# TASK TO COMPLETE
In the entries that follow, the lines from the one with "Task: Click Take" through the one with "Task: Click the teal" are the ones to write out, exactly and with both ends included. Nothing else should appear.

# PROVIDED MATERIAL
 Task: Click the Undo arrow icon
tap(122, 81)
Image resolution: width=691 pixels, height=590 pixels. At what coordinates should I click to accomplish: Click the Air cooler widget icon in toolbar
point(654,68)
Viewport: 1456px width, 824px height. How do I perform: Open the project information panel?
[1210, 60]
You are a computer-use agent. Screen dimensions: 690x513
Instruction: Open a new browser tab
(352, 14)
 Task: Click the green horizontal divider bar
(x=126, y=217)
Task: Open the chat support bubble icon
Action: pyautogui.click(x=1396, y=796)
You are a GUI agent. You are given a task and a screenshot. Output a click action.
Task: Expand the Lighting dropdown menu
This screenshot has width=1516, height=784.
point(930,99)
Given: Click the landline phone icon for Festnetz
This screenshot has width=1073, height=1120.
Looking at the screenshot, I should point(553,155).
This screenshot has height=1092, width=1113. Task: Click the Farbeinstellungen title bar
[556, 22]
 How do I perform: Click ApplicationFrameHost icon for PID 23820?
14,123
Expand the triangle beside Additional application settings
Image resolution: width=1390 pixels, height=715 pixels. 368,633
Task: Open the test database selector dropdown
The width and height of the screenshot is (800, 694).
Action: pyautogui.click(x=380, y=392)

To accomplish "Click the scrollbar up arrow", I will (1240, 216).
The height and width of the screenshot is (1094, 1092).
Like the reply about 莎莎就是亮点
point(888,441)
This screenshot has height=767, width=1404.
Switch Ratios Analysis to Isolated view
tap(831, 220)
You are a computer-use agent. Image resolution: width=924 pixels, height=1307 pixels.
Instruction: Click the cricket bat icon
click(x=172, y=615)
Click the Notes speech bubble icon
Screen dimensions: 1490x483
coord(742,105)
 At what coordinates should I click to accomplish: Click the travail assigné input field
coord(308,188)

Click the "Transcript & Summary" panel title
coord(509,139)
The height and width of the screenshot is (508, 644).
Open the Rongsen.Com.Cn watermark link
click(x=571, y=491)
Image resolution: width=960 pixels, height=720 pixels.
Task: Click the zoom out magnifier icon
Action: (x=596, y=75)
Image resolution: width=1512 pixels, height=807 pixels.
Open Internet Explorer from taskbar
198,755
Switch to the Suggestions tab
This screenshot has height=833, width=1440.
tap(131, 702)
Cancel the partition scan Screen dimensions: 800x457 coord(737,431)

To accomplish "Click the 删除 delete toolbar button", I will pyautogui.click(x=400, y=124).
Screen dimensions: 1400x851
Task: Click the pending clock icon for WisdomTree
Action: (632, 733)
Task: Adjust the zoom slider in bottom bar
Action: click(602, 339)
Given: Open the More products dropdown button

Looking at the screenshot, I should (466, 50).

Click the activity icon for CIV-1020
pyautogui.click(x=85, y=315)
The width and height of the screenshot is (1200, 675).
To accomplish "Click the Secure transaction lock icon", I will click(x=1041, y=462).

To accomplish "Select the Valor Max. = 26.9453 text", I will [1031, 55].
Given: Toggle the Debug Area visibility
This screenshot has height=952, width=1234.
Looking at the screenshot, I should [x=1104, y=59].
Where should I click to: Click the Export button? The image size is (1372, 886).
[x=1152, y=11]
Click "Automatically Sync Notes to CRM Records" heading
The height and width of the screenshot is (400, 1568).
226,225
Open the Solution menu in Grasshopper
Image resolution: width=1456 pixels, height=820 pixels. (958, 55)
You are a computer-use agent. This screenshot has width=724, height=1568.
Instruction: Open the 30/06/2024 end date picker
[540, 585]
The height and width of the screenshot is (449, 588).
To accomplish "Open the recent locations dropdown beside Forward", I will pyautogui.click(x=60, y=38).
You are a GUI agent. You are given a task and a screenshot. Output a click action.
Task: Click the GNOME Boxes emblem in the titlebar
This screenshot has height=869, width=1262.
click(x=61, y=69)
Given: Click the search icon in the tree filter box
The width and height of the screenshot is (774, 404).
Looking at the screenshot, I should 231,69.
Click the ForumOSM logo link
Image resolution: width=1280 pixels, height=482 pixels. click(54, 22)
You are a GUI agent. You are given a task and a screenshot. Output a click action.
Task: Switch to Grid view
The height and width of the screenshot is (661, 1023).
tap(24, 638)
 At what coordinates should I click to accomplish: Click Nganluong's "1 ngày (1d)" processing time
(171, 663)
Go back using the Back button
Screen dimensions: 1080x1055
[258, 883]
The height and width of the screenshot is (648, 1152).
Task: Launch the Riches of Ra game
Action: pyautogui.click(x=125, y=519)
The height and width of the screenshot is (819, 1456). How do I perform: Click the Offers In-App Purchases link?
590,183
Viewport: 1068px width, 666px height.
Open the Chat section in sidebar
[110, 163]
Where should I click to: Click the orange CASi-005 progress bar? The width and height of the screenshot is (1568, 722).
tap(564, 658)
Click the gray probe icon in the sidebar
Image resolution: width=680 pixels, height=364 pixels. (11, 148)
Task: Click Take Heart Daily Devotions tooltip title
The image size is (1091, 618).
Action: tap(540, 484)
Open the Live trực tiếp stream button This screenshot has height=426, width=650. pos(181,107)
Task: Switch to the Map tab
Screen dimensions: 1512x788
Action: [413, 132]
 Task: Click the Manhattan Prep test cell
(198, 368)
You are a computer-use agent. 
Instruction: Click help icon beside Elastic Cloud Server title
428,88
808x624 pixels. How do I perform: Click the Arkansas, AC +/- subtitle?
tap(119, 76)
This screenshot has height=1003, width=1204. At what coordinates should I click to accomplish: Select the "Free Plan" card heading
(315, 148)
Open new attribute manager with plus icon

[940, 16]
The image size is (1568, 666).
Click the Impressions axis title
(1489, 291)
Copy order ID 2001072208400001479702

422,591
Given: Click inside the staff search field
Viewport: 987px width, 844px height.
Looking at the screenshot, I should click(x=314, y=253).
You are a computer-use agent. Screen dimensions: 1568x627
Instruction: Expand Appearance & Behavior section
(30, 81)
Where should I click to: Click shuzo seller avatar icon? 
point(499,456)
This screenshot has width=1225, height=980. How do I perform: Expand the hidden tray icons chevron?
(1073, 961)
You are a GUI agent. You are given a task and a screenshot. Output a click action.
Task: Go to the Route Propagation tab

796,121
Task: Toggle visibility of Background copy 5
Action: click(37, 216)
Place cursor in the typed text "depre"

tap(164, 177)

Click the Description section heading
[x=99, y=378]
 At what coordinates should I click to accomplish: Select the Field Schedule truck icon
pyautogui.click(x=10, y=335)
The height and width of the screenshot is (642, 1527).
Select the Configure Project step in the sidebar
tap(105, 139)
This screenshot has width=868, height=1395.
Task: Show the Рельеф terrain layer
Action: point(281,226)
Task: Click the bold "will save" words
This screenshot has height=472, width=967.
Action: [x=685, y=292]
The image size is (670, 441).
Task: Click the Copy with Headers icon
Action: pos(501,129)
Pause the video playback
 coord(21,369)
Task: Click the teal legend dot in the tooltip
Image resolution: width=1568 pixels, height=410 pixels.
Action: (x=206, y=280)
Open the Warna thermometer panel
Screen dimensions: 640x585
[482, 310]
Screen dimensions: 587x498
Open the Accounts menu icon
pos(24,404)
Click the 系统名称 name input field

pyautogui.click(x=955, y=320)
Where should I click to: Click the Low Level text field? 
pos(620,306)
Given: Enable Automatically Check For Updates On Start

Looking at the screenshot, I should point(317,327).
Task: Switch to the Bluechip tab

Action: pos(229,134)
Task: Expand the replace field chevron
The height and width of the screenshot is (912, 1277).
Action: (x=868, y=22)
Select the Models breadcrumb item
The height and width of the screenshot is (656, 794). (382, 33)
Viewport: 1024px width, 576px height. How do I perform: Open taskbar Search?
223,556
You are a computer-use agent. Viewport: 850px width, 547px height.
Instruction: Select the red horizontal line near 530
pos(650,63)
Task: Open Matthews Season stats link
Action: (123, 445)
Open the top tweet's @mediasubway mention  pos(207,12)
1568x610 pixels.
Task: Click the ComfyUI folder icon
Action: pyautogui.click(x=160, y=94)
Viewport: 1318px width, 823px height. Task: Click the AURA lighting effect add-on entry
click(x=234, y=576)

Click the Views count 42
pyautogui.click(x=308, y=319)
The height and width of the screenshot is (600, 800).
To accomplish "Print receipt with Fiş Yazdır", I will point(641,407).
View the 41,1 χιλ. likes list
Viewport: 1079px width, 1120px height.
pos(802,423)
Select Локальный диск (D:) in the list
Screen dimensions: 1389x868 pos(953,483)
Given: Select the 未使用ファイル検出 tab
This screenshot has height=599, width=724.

# ANSWER SECTION
Task: Click Take Heart Daily Devotions tooltip title
The image size is (1091, 618).
Action: tap(540, 484)
Open the Live trực tiếp stream button This screenshot has height=426, width=650. pos(181,107)
Task: Switch to the Map tab
Screen dimensions: 1512x788
Action: [413, 132]
 Task: Click the Manhattan Prep test cell
(198, 368)
You are a computer-use agent. 
Instruction: Click help icon beside Elastic Cloud Server title
428,88
808x624 pixels. How do I perform: Click the Arkansas, AC +/- subtitle?
tap(119, 76)
This screenshot has height=1003, width=1204. At what coordinates should I click to accomplish: Select the "Free Plan" card heading
(315, 148)
Open new attribute manager with plus icon

[940, 16]
The image size is (1568, 666).
Click the Impressions axis title
(1489, 291)
Copy order ID 2001072208400001479702

422,591
Given: Click inside the staff search field
Viewport: 987px width, 844px height.
Looking at the screenshot, I should click(x=314, y=253).
You are a computer-use agent. Screen dimensions: 1568x627
Instruction: Expand Appearance & Behavior section
(30, 81)
Where should I click to: Click shuzo seller avatar icon? 
point(499,456)
This screenshot has width=1225, height=980. How do I perform: Expand the hidden tray icons chevron?
(1073, 961)
You are a GUI agent. You are given a task and a screenshot. Output a click action.
Task: Go to the Route Propagation tab

796,121
Task: Toggle visibility of Background copy 5
Action: click(37, 216)
Place cursor in the typed text "depre"

tap(164, 177)

Click the Description section heading
[x=99, y=378]
 At what coordinates should I click to accomplish: Select the Field Schedule truck icon
pyautogui.click(x=10, y=335)
The height and width of the screenshot is (642, 1527).
Select the Configure Project step in the sidebar
tap(105, 139)
This screenshot has width=868, height=1395.
Task: Show the Рельеф terrain layer
Action: point(281,226)
Task: Click the bold "will save" words
This screenshot has height=472, width=967.
Action: [x=685, y=292]
The image size is (670, 441).
Task: Click the Copy with Headers icon
Action: pos(501,129)
Pause the video playback
 coord(21,369)
Task: Click the teal legend dot in the tooltip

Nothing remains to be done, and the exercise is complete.